8. En quatrième lieu, aux termes de l'article L. 2121-29 du code général des collectivités territoriales : " Le conseil municipal règle par ses délibérations les affaires de la commune () ".

9. Les requérants ne peuvent utilement invoquer la méconnaissance de ces dispositions, applicables aux affaires de la commune, dès lors qu'ainsi qu'il a déjà été dit, la compétence assainissement et eau ne relève plus de la compétence des communes.

10. En dernier lieu, la méconnaissance, par l'arrêté contesté, de l'article 9 des statuts du SEDIF ne peut, en tout état de cause, être utilement invoquée. Ce moyen doit, dès lors, être écarté.

11. Il résulte de ce qui précède, sans qu'il soit besoin d'examiner la fin de non-recevoir opposée en défense, que l'association Démocratie et Justice pour l'eau et autres ne sont pas fondés à se plaindre de ce que le tribunal administratif de Paris a rejeté leur demande.

Sur les frais du litige :

12. D'une part, les dispositions de l'article L. 761-1 du code de justice administrative font obstacle à ce que soit mise à la charge de l'Etat la somme demandée par les requérants sur ce fondement. D'autre part, le SEDIF n'ayant pas la qualité de partie à la présente instance, sa demande présentée sur ce même fondement ne peut qu'être rejetée.

D É C I D E :

Article 1er : La requête de l'association Démocratie et Justice et autres est rejetée.

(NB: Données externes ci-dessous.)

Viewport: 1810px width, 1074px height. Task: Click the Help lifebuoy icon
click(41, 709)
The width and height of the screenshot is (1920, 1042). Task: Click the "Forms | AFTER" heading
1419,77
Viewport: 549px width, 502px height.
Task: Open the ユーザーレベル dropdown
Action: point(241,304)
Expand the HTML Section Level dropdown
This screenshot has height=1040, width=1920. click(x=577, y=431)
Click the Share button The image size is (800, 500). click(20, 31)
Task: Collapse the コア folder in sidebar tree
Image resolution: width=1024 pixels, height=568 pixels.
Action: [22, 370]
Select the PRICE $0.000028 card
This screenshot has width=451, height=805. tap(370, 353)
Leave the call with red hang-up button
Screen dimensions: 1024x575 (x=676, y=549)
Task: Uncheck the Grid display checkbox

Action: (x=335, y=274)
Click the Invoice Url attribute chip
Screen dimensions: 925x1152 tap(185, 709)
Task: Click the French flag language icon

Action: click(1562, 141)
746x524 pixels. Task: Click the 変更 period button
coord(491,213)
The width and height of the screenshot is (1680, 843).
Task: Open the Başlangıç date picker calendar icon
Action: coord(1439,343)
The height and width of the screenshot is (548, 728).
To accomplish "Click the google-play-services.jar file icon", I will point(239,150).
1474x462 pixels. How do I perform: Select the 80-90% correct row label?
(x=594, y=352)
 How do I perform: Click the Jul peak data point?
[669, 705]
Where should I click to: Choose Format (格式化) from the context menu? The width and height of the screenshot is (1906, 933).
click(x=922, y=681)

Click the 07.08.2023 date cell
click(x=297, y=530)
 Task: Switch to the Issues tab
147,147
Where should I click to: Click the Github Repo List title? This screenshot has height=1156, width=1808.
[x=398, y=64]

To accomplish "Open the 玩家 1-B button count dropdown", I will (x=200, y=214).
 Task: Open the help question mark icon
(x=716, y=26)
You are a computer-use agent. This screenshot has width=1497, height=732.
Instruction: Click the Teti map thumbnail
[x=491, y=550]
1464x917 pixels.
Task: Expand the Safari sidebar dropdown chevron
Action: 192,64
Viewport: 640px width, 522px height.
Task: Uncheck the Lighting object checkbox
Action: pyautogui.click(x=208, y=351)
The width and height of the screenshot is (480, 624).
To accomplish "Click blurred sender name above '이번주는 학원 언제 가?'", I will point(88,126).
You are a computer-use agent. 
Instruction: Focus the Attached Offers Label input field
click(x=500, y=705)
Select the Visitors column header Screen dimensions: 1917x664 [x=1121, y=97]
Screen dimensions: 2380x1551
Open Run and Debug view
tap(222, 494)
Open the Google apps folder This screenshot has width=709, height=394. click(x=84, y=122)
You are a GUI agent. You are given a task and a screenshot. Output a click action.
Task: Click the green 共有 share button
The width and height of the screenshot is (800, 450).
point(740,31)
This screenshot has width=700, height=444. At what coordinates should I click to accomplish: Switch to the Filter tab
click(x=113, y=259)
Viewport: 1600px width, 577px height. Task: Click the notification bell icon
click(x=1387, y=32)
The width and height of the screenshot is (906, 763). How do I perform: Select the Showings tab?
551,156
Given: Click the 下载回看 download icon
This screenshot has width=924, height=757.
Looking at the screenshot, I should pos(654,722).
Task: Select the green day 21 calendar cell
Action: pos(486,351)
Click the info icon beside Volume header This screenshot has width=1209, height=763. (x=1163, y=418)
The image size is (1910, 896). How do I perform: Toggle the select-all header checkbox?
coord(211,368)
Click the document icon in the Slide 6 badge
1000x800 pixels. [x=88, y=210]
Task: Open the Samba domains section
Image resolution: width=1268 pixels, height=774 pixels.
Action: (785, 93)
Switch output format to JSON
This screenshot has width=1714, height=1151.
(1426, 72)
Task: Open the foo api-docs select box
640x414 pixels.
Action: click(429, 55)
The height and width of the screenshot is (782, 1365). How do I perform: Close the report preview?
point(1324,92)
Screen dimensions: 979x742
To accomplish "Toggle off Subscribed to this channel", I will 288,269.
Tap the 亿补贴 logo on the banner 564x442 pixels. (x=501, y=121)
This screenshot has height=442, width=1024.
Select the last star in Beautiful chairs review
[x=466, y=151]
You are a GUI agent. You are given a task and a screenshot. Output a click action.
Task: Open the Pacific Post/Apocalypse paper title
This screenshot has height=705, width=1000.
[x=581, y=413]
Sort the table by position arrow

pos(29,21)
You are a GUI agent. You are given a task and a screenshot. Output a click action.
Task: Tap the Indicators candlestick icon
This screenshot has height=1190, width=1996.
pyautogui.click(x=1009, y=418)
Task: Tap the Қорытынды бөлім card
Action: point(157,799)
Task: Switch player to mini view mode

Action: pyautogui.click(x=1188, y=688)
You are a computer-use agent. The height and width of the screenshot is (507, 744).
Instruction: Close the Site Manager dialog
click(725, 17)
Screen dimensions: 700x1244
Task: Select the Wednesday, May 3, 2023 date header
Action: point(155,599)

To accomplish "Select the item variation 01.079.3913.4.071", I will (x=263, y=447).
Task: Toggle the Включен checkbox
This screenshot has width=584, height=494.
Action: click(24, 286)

Article 2 : Les conclusions présentées par le SEDIF sur le fondement de l'article L. 761-1 du code de justice administrative sont rejetées.

Article 3 : Le présent arrêt sera notifié à l'association Démocratie et Justice pour l'eau, première dénommée, à la ministre déléguée chargée des collectivités territoriales et de la ruralité et au syndicat des eaux d'Ile-de-France.

Copie en sera transmise aux préfets de Paris, de Seine et Marne, des Yvelines, de l'Essonne, des Hauts-de-Seine, de Seine-Saint-Denis, du Val de Marne et du Val-d'Oise.

Délibéré après l'audience du 27 janvier 2023, à laquelle siégeaient :

Mme Heers, présidente de chambre,

M. d'Haëm, président-assesseur,

Mme Saint-Macary, première conseillère.

Rendu public par mise à disposition au greffe le 10 février 2023.

La rapporteure,

M. CO

La présidente,

M. N

La greffière,

A. GASPARYAN

La République mande et ordonne la ministre déléguée chargée des collectivités territoriales et de la ruralité en ce qui la concerne ou à tous commissaires de justice à ce requis en ce qui concerne les voies de droit commun contre les parties privées, de pourvoir à l'exécution de la présente décision.